Nuestros chicos y chicas tienen la oportunidad de valorar de nuevo la vida de los abuelos, de los familiares distantes, de aquellas personas que les han cuidado con un cariño extraordinario y ahora necesariamente tienen que estar lejos, añorando como nadie el beso y la caricia.

Pueden nuestros adolescentes apreciar la escuela, a los docentes, a la gente que se esfuerza con entrega y profesionalidad por su educación, aunque a veces hayan sufrido tanto desdén social.

El dolor existe, como existe el sufrimiento, la dificultad, las contrariedades, las privaciones y todo aquello que se les está hurtando a nuestros jóvenes aun a riesgo de hacer de ellos personas frágiles, almibaradas y en nada resistentes a todas las frustraciones que les tocará vivir. Tal vez puedan descubrir, cuando volvamos a la vida cotidiana, que cosas como tirar un papel al suelo, ser ingratos, enfadarse por minucias, tener mala educación, no aprovechar el tiempo o menospreciar el entorno, por ejemplo, se convertirán en un desprecio enorme a las personas que les cuidaron durante el confinamiento.

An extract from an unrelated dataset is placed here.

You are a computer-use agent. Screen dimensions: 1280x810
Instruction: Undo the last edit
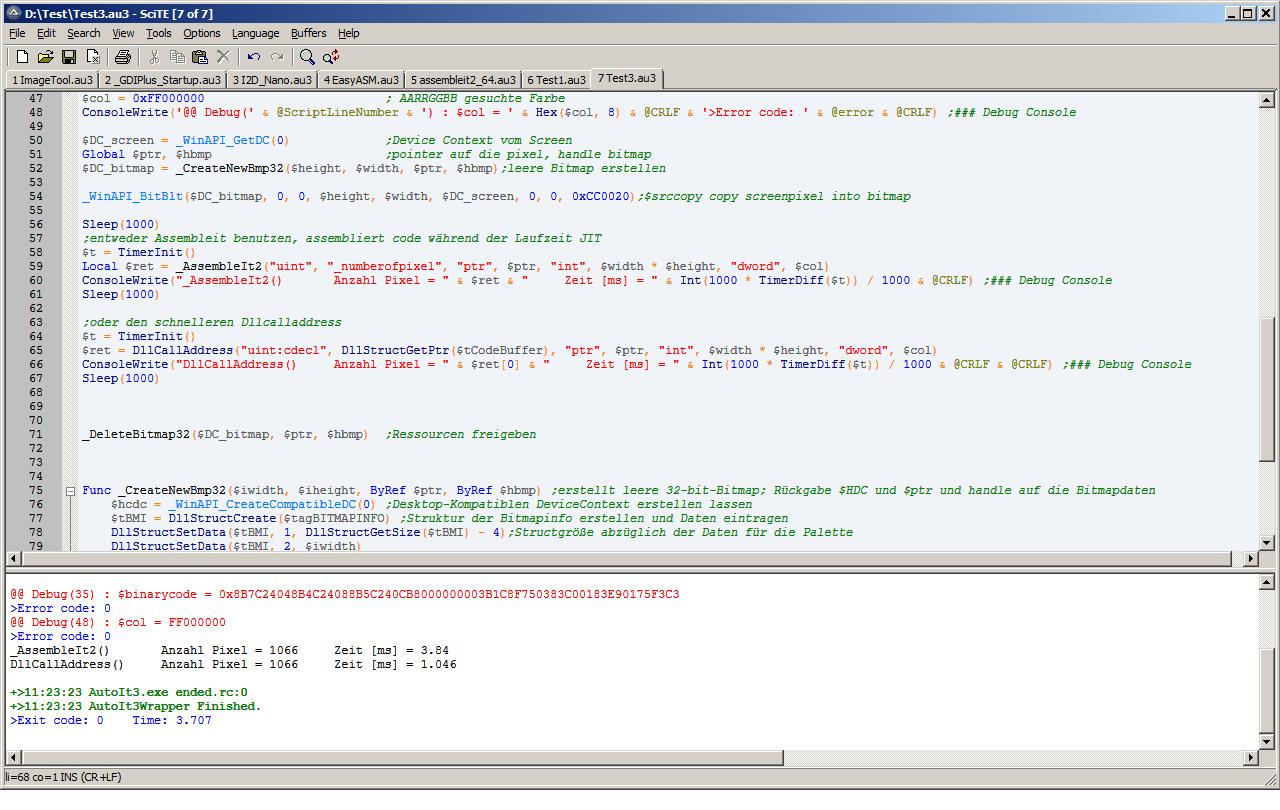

Aprenderemos todos porque para todos ésta va a ser una experiencia única, no deseada, pero única. La historia será distinta el día que salgamos a la calle. Nada volverá a ser como antes. Posiblemente valoraremos como nunca las cosas sencillas y, por fin. podremos entender el valor de lo inútil, de lo que no cotiza, de lo aparentemente irrelevante pero que da sentido a la vida.

Estos chavales, que han sufrido el ninguneo en sus currículums escolares de las asignaturas humanísticas, están viviendo una situación vital muy intensa y que necesariamente tendrán que interiorizar. Habrá que ayudarles para que así sea. No se les puede dejar solos, ni ahora ni después. Habrá que acompañarles para que lo que están viviendo les ayude a madurar y crecer.

Y los adultos también aprenderemos de ellos. Serán la generación Covid 19, una generación con posibilidad de enseñar a sus mayores que las cosas más importantes son precisamente aquellas que nunca apuntamos en nuestras agendas.